# Instructions for the task
Pull out the entries from the first line down to and including the line that contains "Action: pyautogui.click(x=575, y=217)", and repeat those lines without any change.

# Data entries

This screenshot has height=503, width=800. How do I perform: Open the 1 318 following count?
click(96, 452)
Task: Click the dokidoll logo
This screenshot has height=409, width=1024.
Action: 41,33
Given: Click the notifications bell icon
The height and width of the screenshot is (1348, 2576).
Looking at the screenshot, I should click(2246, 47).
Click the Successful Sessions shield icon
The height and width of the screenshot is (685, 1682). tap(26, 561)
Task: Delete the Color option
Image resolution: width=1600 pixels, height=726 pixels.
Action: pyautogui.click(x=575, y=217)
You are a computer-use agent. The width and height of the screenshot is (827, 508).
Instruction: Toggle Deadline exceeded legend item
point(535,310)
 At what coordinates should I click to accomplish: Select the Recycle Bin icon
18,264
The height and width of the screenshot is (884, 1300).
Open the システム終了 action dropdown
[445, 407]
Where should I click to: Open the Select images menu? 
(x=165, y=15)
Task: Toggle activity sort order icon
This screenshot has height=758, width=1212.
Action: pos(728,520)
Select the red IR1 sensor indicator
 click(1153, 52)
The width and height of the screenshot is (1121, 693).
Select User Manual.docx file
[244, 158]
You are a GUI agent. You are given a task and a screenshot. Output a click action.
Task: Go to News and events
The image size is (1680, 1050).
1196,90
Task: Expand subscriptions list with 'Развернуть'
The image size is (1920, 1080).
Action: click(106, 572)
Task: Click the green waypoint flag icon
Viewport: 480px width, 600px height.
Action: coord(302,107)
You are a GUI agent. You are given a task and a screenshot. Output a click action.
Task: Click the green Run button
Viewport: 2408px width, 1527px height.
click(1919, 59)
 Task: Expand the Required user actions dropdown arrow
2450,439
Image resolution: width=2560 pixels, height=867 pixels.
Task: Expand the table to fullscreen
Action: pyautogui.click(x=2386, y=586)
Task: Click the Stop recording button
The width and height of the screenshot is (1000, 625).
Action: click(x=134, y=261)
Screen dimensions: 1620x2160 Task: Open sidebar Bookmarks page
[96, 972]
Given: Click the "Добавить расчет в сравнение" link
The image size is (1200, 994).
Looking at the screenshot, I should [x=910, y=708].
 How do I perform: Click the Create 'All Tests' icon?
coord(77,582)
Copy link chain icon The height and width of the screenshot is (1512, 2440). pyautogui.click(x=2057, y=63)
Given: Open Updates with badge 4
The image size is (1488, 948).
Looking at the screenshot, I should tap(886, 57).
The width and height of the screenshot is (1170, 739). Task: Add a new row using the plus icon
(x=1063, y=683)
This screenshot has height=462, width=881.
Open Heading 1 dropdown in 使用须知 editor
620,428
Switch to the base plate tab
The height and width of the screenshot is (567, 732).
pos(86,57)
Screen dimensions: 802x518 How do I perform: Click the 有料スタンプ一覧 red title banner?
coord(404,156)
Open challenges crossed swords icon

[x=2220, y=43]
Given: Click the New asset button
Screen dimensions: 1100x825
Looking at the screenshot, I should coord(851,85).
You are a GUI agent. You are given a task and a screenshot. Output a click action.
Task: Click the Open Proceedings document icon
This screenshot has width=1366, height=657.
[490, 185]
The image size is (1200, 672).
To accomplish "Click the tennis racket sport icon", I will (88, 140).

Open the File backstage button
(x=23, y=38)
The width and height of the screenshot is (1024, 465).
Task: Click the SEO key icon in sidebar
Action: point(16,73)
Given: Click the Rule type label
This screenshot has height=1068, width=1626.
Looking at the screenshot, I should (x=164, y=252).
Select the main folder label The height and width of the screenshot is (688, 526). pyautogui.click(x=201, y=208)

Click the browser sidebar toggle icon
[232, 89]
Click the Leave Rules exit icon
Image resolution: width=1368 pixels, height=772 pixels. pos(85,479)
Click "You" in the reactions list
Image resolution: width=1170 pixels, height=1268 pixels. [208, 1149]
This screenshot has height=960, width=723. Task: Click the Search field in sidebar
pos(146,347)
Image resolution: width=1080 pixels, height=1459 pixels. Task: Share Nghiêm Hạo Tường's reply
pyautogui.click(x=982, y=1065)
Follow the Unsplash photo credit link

# Answer for this exercise
This screenshot has height=503, width=800. How do I perform: Open the 1 318 following count?
click(96, 452)
Task: Click the dokidoll logo
This screenshot has height=409, width=1024.
Action: 41,33
Given: Click the notifications bell icon
The height and width of the screenshot is (1348, 2576).
Looking at the screenshot, I should click(2246, 47).
Click the Successful Sessions shield icon
The height and width of the screenshot is (685, 1682). tap(26, 561)
Task: Delete the Color option
Image resolution: width=1600 pixels, height=726 pixels.
Action: pyautogui.click(x=575, y=217)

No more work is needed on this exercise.